The desire to control others does not always and in every case emanate from the persecutor's deep-seated psychological desire to dominate. It could at least in theory also be emanating from disgust or some genuine desire to defend the community. For example, a man who demands that racists not just act as if they were not racists, but even speak as if they were not racists, even if their dislike of other races cannot be changed, is not necessarily demanding this out of a deep-seated desire to dominate others, although I would guess that in many cases such people actually are doing it out of a drive to dominate. I am just not convinced that it is all of them.

But in any case, clearly at least sometimes the desire to persecute others for "thought-crime" does emanate primarily from a desire to dominate.

In any case, I think that free speech can be defended, at least theoretically if not pragmatically, independently of considerations about what drives those who wish to restrict it to want to restrict it.

Lastly, some comments on Orwell. I think that the person you are quoting is using the concept of "thought crime" in a way that is a bit out of sync with Orwell's horrific vision.

Orwell's O'Brien does not care much whether the ideas that he tortures people into accepting are demonstrably true or false, actually he would probably prefer that they are false because for him the point is to have utter and complete power over others, and you have more power if you force someone to believe a thing that is demonstrably false than if you force him to accept something that is true. And to take it even further, O'Brien even claims that essentially, reality outside of what The Party claims is unimportant.

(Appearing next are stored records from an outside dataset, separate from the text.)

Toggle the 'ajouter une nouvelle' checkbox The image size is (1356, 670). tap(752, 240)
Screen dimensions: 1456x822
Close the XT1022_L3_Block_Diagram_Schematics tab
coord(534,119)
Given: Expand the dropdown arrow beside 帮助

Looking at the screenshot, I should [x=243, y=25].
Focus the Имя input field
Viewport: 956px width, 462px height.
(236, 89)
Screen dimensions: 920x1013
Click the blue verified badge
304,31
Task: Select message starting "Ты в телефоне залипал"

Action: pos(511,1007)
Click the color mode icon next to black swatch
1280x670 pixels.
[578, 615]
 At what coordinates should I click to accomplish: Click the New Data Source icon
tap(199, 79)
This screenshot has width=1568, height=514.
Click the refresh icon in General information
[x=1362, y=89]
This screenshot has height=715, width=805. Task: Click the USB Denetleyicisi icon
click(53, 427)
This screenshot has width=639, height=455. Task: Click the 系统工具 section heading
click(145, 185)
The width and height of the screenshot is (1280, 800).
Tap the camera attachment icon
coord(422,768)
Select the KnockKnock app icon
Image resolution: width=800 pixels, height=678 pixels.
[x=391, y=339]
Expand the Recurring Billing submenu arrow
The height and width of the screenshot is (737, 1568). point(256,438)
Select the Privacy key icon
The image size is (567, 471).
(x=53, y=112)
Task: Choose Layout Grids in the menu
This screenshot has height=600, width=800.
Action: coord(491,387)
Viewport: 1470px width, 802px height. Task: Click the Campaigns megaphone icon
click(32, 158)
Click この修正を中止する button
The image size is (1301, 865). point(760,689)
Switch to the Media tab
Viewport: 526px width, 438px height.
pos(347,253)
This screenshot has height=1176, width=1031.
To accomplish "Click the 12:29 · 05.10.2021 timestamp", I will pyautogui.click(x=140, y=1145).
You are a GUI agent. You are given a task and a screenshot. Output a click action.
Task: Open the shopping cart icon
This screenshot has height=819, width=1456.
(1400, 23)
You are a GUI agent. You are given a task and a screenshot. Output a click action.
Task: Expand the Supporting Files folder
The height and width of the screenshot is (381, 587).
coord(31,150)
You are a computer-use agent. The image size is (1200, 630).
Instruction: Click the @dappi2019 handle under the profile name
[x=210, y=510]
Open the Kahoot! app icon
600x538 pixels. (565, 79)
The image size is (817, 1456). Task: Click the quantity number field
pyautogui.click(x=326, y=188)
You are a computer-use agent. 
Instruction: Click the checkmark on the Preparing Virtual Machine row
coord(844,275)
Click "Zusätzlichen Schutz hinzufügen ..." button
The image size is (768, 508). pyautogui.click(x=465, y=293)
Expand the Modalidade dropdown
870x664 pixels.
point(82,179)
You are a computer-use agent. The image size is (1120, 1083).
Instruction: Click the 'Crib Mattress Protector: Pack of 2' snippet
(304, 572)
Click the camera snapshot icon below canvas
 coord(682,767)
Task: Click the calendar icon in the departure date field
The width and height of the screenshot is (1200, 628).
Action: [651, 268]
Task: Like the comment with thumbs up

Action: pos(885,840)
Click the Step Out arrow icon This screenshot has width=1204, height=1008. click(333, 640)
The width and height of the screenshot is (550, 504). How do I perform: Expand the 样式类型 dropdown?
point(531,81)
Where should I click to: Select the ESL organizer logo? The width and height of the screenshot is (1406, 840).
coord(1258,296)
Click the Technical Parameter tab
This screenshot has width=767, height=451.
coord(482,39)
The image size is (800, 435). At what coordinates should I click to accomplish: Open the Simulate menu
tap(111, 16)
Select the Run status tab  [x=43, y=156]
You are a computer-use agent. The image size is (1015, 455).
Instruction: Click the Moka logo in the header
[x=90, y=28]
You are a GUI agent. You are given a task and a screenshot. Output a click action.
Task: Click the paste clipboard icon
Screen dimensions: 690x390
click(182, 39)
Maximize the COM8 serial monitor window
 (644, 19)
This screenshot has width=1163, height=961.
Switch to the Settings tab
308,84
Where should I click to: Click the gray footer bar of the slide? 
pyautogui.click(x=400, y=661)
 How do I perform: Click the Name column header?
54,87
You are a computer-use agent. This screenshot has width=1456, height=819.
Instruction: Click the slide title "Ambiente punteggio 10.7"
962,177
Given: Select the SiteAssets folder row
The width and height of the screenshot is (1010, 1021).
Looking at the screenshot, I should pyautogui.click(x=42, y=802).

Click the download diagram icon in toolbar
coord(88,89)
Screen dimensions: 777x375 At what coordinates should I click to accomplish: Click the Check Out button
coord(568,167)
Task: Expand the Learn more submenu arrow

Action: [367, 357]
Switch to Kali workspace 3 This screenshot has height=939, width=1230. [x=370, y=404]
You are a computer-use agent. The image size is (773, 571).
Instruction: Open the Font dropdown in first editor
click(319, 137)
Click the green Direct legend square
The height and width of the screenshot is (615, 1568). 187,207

In real life, I think that other than a pretty small number of hardcore sadists and power-hungry sociopaths, most people who persecute others for "thought crime" are not like O'Brien. That is, unlike O'Brien, they have no desire, at least on the conscious level, to force anyone to accept things that are demonstrably false. When they try to force people to change their minds, they believe that they are trying to get them to change their minds to believe in something more true. And, no matter how much religious or woke jargon they might spew, they do believe that there exists an objective reality that matters.

I e always taken the thought that a good deal of the unacceptability of the thought deemed a crime was at least pushed by two things.

First, that the very idea itself is too dangerous to be publicly expressed. This goes back through religion and state power and other belief systems and basically the legitimacy of people who rule. In much of European history, publicly questioning major Christian dogma was, in modern terms, thought crime. Being openly non-trinitarian was treated as a terrible crime. But likewise, questioning the legitimacy of your king, suggesting that he’s not a legitimate heir to the throne is treasonous. These things call directly into question the legitimacy of the institution being questioned. If Charles III isn’t the son of Elizabeth II, he’s not a legitimate heir to the throne. This isn’t a big deal now (in fact royalty following Twitter has often claimed that both princes are the product of different affairs, without harassment) but saying the same thing in an era where the king has real power and others vying for his throne, and it’s not something the authorities are going to ignore. Democracy’s legitimacy hinges upon the idea that the will of the people should determine the leadership. Thus, the claims of election fraud are still treated as dangerous ideology.

The second I hung is that the claims have to be at least plausible, if not true. If I claimed that Biden was using black magic to cause fires in Hawaii, that’s not a thought crime, because nobody really takes claims of black magic seriously. Likewise, claims like flat earth, faked moon landings, alien autopsy videos, or cryptids are not thought crimes. At best people laugh at the idea of the Loch Ness monster or Bigfoot. Make other claims like two genders, Hunter’s laptop, HBD, biological differences between the sexes, or lab leak theory, and it’s a serious thought crime.